Israeli Prime Minister Benjamin Netanyahu on Wednesday joined in accusing the recused International Criminal Court chief prosecutor Karim Khan of manufacturing “war crimes” allegations against the Jewish state to deflect from claims of sex crimes made against him.
Echoing a May report by The Wall Street Journal, Netanyahu said Khan had initially planned to visit Israel and had praised its judiciary, but canceled his trip on the same day that he announced he would be seeking arrest warrants for the prime minister and his defense minister, Yoav Gallant.
“We were absolutely dumbfounded,” Netanyahu said. “We didn’t know what happened to make Khan suddenly change his mind.
Jerusalem discovered the “real reason” for the cancellation only months later, he said. A few days before Khan’s planned visit, a female member of his staff accused him of rape and sexual assault.
The Jewish leader alleged that Khan, whose brother was convicted in 2022 for sexually assaulting a child, “hatched a plan” to “scapegoat Israel, rally the anti-Israel mob behind him” to save his career.
The REAL reason that the International Criminal Court accused Israel. The scandal they tried to hide.
— Benjamin Netanyahu - בנימין נתניהו (@netanyahu) September 4, 2025
הסיבה האמיתית לכך שהאשימו את ישראל בבית הדין הפלילי הבינלאומי. pic.twitter.com/UaBsleWBdP
In May 2024, Khan announced that he would request arrest warrants for Netanyahu and Gallant for “crimes against humanity” in the Gaza Strip.
The Hague-based tribunal, which independently prosecutes the gravest war crimes and is not part of the United Nations, issued the warrants in November.
“Now Khan has since been suspended, but his preposterous arrest warrants and his patently false charges against Israel have not been removed,” Netanyahu lamented on Thursday, adding: “They should be removed and removed immediately for justice and for truth to prevail.”
The premier denounced Khan’s arrest warrants against him and Gallant, which accuse the two of using starvation as a weapon of warfare, as well as deliberately targeting civilians, as lacking any factual basis.
“Israel has let in more than two million tons of aid into Gaza. That’s one ton of aid per person and, by the way, Hamas stole much of it,” he said, noting that Jerusalem’s army has also “sent millions of texts and phone messages to Palestinian civilians urging them to get out of harm’s way.”
The anti-Israel slander is “a travesty of justice, and that’s why President Trump and Secretary Rubio have issued sanctions on Karim Khan and the other corrupt ICC officials for their malign activities,” he added.

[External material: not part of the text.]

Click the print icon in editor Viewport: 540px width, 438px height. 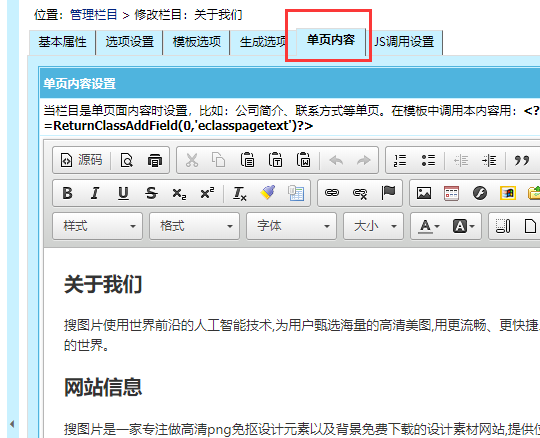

Khan has taken leave pending the outcome of the probe into allegations that he assaulted a Malaysian co-worker while urging her not to pursue charges, as they might hinder his war-crimes case against Israeli leaders.
“Think about the Palestinian arrest warrants,” the chief prosecutor was cited as saying, according to his accuser. He has denied all allegations.
Accounts and email frozen
A second accuser has since provided testimony to the United Nations Office of Internal Oversight Services, which is probing the accusations made against the top prosecutor, The Guardian reported last week.
The second woman, identified only as “Patricia” by the British daily, said Khan abused his power and subjected her to a “constant onslaught” of unwanted advances while she worked as an intern for him in 2009.
The Associated Press reported three months ago that the ICC proceeding against the Jewish state’s leaders had ground to a halt in the wake of U.S. President Donald Trump’s executive order in February to sanction Khan and the court.
Khan, who is British, has reportedly been frozen out of his U.K. bank accounts and even lost all access to his work email accounts.